Wednesday, June 30, 2010

Computer Voice Recognition: Not so great

In an article titled Whatever Happened to Voice Recognition? (read it here, Jeff Atwood, a developer I greatly admire, declares the death of Voice Recognition. The problem seems to be that for ten years or more, the accuracy of word recognition has remained at a miserable 80%. An article by Robert Forstner, The Death of Peas, explains the problem in entertaining detail. The code that chooses words has not changed much since the 1950’s, and that code base makes guesses based on probability. Yet humans (not quite including me, I’m afraid) hear words with an accuracy of 98%.

Despite the low accuracy rate, I’m still interested in VR. I tried the 9th version of Dragon Naturally Speaking, and I intend to try the 11th version. The reason is that, even with 80% accuracy, VR is good for writers: for dictating a first draft, and for cleaning up a draft.

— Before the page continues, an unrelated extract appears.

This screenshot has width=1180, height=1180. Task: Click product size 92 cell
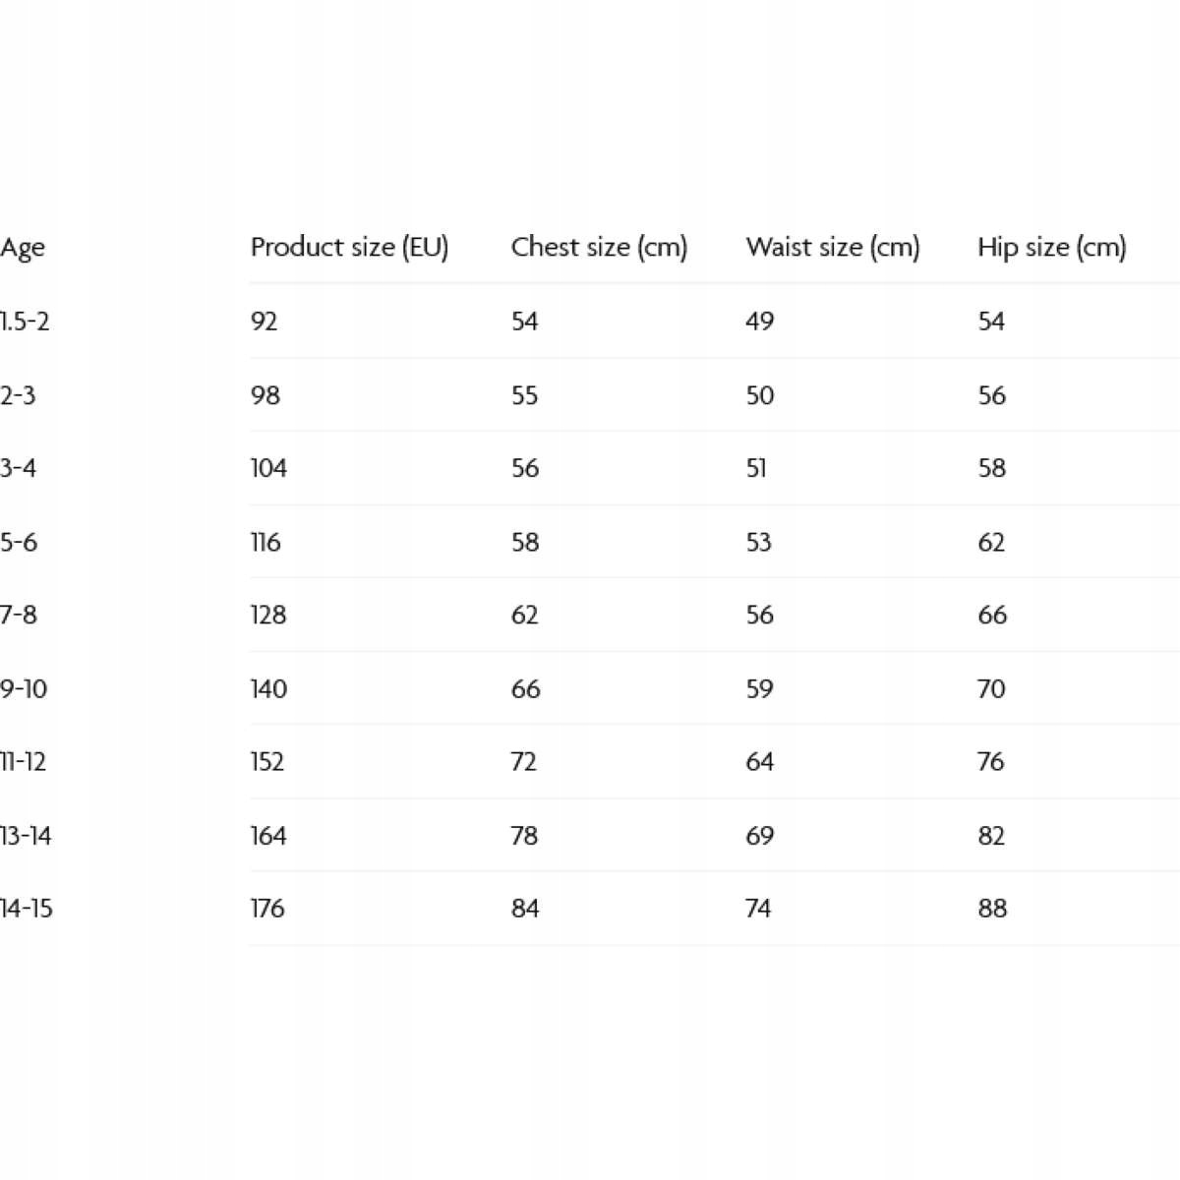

I abandoned Dragon-9 for a number of reasons that, cumulatively, made it not quite useful enough. One of these reasons was that I have been typing drafts for over forty years, and I’m not used to dictating. But when I dictate my thoughts, the results can be terrific, and I’d like to force myself to try again.

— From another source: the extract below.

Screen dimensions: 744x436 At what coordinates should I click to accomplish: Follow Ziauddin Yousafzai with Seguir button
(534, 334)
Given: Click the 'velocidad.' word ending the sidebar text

The final straw for me, in Dragon-9, was that sometimes it mistranslated an entire sentence. It would get almost every single word wrong. (This is not so surprising, by the way; a few wrong words suggest a wrong context, and that implies more wrong interpretations.) Dragon-9 was a bit slow on my laptop, and I would be on to the next sentence before the mistranslation appeared on my screen. Later, when I went through my dictation, I would look at these entirely wrong sentences and wonder, what in the world was I trying to say?